Medication-Assisted Treatment, or MAT in simple terms consists of a combination of counseling and medication in a structured environment. MAT has been around in some form since the 1960s, beginning with methadone programs, but it has evolved a great deal since then. The recent explosive opioid addiction epidemic has seen a rise in the popularity of MAT programs. The reasons for this are simple. MAT is proven to be effective at helping addicts break free of their dependence and put together more sober time. (1)
MAT is proven to help patients stay in treatment longer and complete their care. It has been shown to reduce the chances of arrest and incarceration. It greatly reduces the risk of relapse, which can lead to negative consequences. Considering the danger of opioid addiction, in particular, harm reduction strategies which include MAT are warranted. With the uncertainty of potency in street heroin or the presence of adulterants like fentanyl, the risk of fatal overdose is higher than ever before. We simply do not know how many chances an opioid addict will get at treatment and recovery. It is absolutely crucial that they have every advantage possible in their corner.

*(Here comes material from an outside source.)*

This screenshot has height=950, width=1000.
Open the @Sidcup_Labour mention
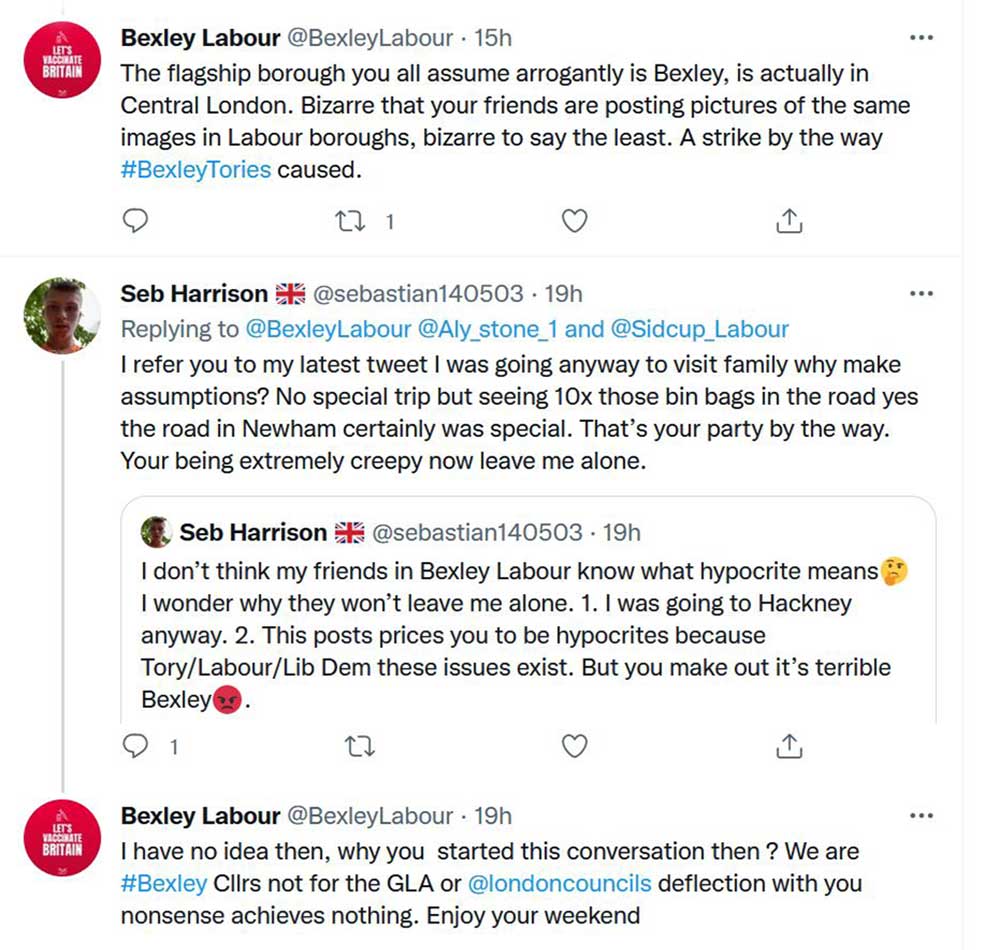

For many, especially chronic relapsers, this will include some form of MAT.
While MAT is most often associated with addiction treatment for opioid dependence, it is useful for alcohol use disorders and other drugs as well. The primary concept behind MAT is to mitigate cravings and discomfort that might otherwise cause a person to use. MAT usually includes deterrents to abuse as well. In the case of opioid addiction treatment, naloxone, an opioid antagonist, is one example. The presence of naloxone in Suboxone helps to prevent abuse. It helps some to think of MAT as protection in early recovery. It improves the odds of a patient staying on track so they can complete treatment. It improves their chances of remaining gainfully employed or staying in school after treatment.
Medications Used With MAT
For opioid use disorder patients, the most common MAT medication is buprenorphine (usually combined with naloxone). Buprenorphine is a long-acting synthetic opioid with a very long half-life. It lacks the euphoric effects that traditional opioids have and has a high affinity for the brain’s opioid receptors. This means it tends to not only stick and stay in these receptors, but it will even displace other opioids from those receptors. These qualities make it particularly well-suited as a therapeutic MAT agent for opioid addicts.

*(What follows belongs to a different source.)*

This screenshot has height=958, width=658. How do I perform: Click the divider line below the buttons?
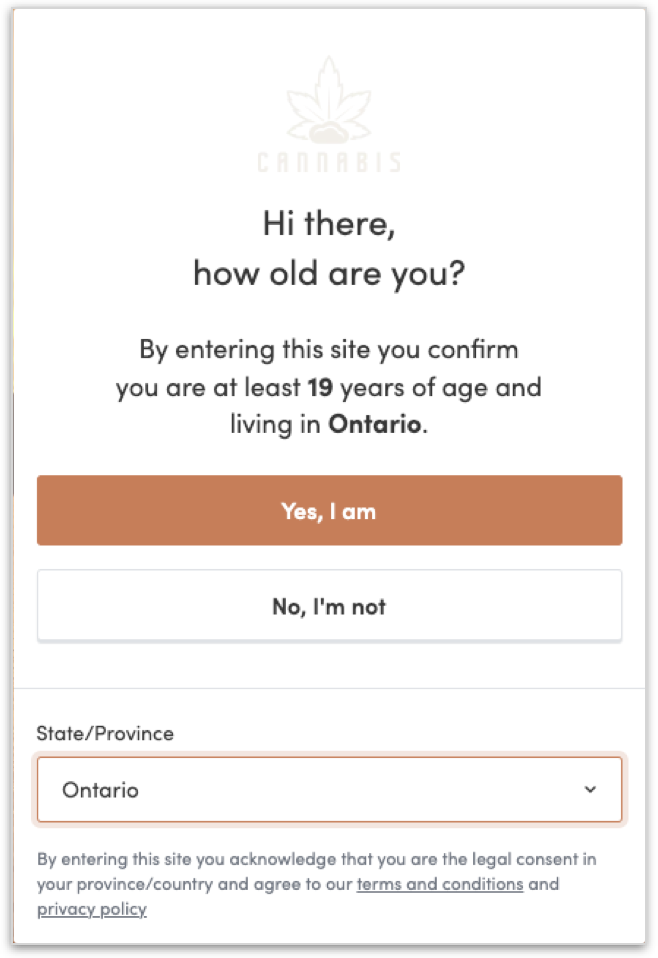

Patients with alcohol use disorders often receive medications such as Disulfiram or Acamprosate in an MAT setting. Like buprenorphine for opioid addicts, these medications are effective at reducing or eliminating cravings. Other tertiary medications are often used for MAT patients. These may include antidepressants and non-narcotic anti-anxiety medications. The goal of MAT medications such as these, regardless of the patient’s drug of choice, is to reduce cravings and other side-effects that may linger after cessation of substance abuse.